Task goal: Could you repeat every record below exactly as written?

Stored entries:
==============================

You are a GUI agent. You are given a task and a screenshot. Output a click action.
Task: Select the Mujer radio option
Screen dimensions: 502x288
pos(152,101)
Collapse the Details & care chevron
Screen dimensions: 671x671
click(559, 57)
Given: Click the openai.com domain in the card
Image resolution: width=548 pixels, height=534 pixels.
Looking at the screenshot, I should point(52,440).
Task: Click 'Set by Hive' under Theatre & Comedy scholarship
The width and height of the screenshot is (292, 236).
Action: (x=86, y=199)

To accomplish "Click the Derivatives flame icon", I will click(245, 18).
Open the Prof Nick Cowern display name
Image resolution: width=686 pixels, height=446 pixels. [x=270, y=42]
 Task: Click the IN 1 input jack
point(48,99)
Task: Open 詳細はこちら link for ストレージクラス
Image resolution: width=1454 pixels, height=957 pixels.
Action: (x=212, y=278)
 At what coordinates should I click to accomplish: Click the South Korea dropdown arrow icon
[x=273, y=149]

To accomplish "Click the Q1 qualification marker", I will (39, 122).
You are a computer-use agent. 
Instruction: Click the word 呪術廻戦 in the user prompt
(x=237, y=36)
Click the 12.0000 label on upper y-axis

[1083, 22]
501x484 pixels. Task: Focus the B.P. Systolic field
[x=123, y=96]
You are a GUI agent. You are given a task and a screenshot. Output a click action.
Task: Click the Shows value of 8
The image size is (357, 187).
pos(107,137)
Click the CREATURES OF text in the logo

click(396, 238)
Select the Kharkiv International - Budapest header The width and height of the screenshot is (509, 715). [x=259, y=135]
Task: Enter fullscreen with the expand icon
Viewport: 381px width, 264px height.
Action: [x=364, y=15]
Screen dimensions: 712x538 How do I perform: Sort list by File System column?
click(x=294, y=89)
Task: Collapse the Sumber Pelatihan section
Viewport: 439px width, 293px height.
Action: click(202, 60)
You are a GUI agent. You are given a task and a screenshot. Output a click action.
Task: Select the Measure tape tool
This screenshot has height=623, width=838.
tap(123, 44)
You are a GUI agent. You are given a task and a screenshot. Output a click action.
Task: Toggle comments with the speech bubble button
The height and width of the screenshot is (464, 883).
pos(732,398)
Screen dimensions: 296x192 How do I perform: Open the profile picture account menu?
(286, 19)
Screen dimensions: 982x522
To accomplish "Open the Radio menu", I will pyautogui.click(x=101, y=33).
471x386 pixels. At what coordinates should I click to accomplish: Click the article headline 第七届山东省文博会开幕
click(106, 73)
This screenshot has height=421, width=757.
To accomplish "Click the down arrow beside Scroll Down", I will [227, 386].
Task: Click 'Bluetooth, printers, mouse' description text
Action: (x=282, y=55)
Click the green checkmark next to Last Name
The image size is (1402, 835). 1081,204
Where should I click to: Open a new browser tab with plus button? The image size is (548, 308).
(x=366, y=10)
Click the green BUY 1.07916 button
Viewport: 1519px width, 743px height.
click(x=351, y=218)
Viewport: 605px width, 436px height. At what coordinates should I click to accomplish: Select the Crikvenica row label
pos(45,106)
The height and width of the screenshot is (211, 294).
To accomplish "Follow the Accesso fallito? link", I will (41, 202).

==============================

Expected answer:
You are a GUI agent. You are given a task and a screenshot. Output a click action.
Task: Select the Mujer radio option
Screen dimensions: 502x288
pos(152,101)
Collapse the Details & care chevron
Screen dimensions: 671x671
click(559, 57)
Given: Click the openai.com domain in the card
Image resolution: width=548 pixels, height=534 pixels.
Looking at the screenshot, I should point(52,440).
Task: Click 'Set by Hive' under Theatre & Comedy scholarship
The width and height of the screenshot is (292, 236).
Action: (x=86, y=199)

To accomplish "Click the Derivatives flame icon", I will click(245, 18).
Open the Prof Nick Cowern display name
Image resolution: width=686 pixels, height=446 pixels. [x=270, y=42]
 Task: Click the IN 1 input jack
point(48,99)
Task: Open 詳細はこちら link for ストレージクラス
Image resolution: width=1454 pixels, height=957 pixels.
Action: (x=212, y=278)
 At what coordinates should I click to accomplish: Click the South Korea dropdown arrow icon
[x=273, y=149]

To accomplish "Click the Q1 qualification marker", I will (39, 122).
You are a computer-use agent. 
Instruction: Click the word 呪術廻戦 in the user prompt
(x=237, y=36)
Click the 12.0000 label on upper y-axis

[1083, 22]
501x484 pixels. Task: Focus the B.P. Systolic field
[x=123, y=96]
You are a GUI agent. You are given a task and a screenshot. Output a click action.
Task: Click the Shows value of 8
The image size is (357, 187).
pos(107,137)
Click the CREATURES OF text in the logo

click(396, 238)
Select the Kharkiv International - Budapest header The width and height of the screenshot is (509, 715). [x=259, y=135]
Task: Enter fullscreen with the expand icon
Viewport: 381px width, 264px height.
Action: [x=364, y=15]
Screen dimensions: 712x538 How do I perform: Sort list by File System column?
click(x=294, y=89)
Task: Collapse the Sumber Pelatihan section
Viewport: 439px width, 293px height.
Action: click(202, 60)
You are a GUI agent. You are given a task and a screenshot. Output a click action.
Task: Select the Measure tape tool
This screenshot has height=623, width=838.
tap(123, 44)
You are a GUI agent. You are given a task and a screenshot. Output a click action.
Task: Toggle comments with the speech bubble button
The height and width of the screenshot is (464, 883).
pos(732,398)
Screen dimensions: 296x192 How do I perform: Open the profile picture account menu?
(286, 19)
Screen dimensions: 982x522
To accomplish "Open the Radio menu", I will pyautogui.click(x=101, y=33).
471x386 pixels. At what coordinates should I click to accomplish: Click the article headline 第七届山东省文博会开幕
click(106, 73)
This screenshot has height=421, width=757.
To accomplish "Click the down arrow beside Scroll Down", I will [227, 386].
Task: Click 'Bluetooth, printers, mouse' description text
Action: (x=282, y=55)
Click the green checkmark next to Last Name
The image size is (1402, 835). 1081,204
Where should I click to: Open a new browser tab with plus button? The image size is (548, 308).
(x=366, y=10)
Click the green BUY 1.07916 button
Viewport: 1519px width, 743px height.
click(x=351, y=218)
Viewport: 605px width, 436px height. At what coordinates should I click to accomplish: Select the Crikvenica row label
pos(45,106)
The height and width of the screenshot is (211, 294).
To accomplish "Follow the Accesso fallito? link", I will (41, 202).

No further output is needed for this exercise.